In 1957, Hart portrayed Nat "Hawkeye" Cutler in the syndicated western series Hawkeye and the Last of the Mohicans, set in New York State of the 1750s. The one-season program was based loosely on the novels of James Fenimore Cooper. It was filmed in Canada and featured Native Americans in a favorable image.
Based on the assumption that the masked character, rather than the actor was the true star of The Lone Ranger, the program producers fired Moore and replaced him with Hart, who was of a similar build and had a comparable background in westerns. However, the public never truly accepted Hart as "The Ranger," and by 1954 the owners acquiesced to Moore's demands and returned him to the role.
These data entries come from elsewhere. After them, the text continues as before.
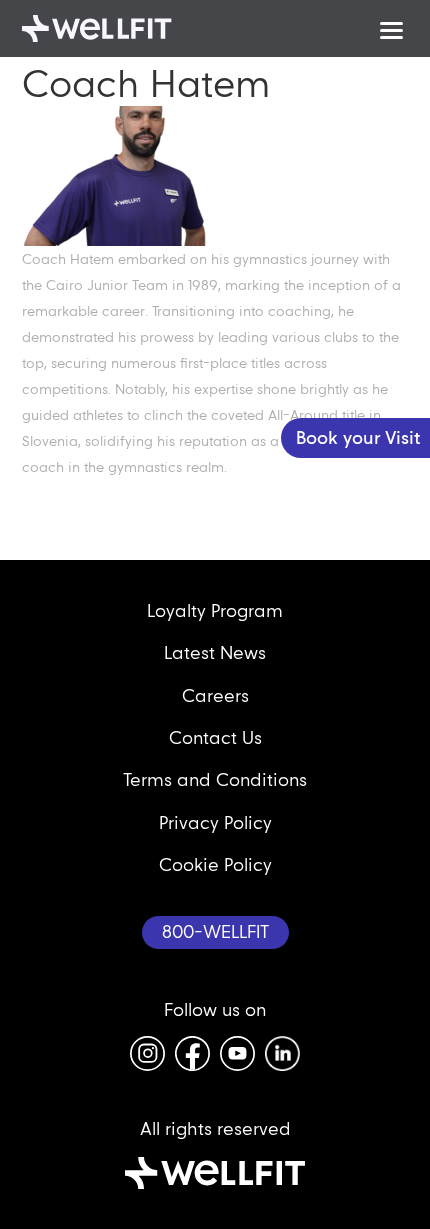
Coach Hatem (146, 83)
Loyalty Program (215, 610)
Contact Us (215, 737)
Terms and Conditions (215, 779)
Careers (215, 695)
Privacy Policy (215, 822)
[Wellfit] (97, 28)
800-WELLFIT (215, 931)
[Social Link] (147, 1053)
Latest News (215, 652)
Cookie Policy (215, 864)
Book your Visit (358, 437)
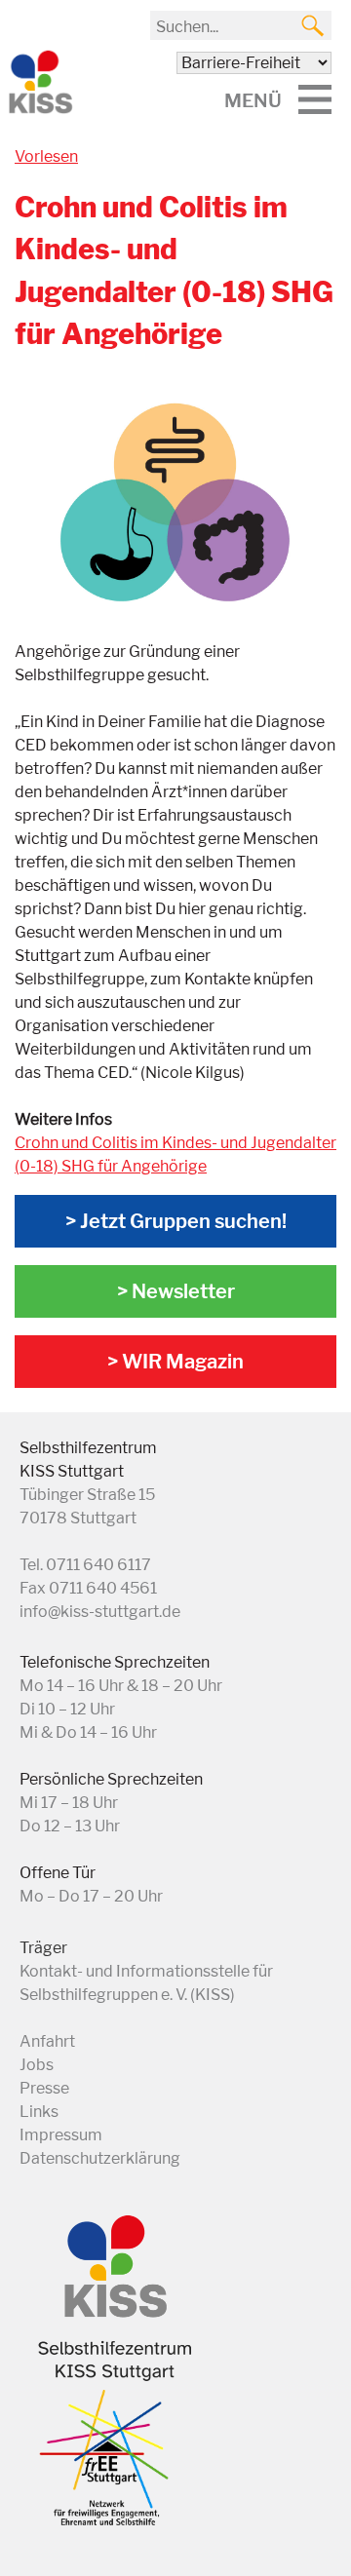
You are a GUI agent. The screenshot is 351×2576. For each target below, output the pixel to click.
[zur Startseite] (39, 109)
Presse (44, 2088)
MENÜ (253, 100)
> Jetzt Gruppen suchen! (176, 1221)
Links (39, 2111)
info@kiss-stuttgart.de (100, 1611)
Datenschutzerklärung (100, 2158)
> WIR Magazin (175, 1361)
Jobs (37, 2065)
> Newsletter (176, 1291)
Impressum (61, 2135)
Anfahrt (47, 2041)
Though terminated, Hart continued to act in films for over two more decades on a fairly regular basis. He appeared in films of several genres, almost always in supporting roles. His last film appearances, were in 1981's The Legend of the Lone Ranger in which he appeared as newspaper editor Lucas Striker, apparently as a tribute to his time as "The Ranger" years earlier. Another appearance was in the television series Happy Days as "The Lone Ranger" in the episode "Hi Yo, Fonzie Away" (Feb. 9, 1982), with Hart reprising his role as "The Lone Ranger". In this episode Fonzie, played by Henry Winkler, meets his childhood hero, The Lone Ranger. The other major one is The Greatest American Hero episode, "My Heroes Have Always Been Cowboys" where Hart appears as himself inadvertently giving the title character an inspiring speech about heroism at a time when he was considering abandoning his superhero career.
In 1955, he starred in The Adventures of Captain Africa, which was originally intended to be a new movie about famous comic book hero The Phantom. However, licensing issues made Columbia re-film the entire serial and re-christen the hero "Captain Africa". He is a native of Los Angeles, California.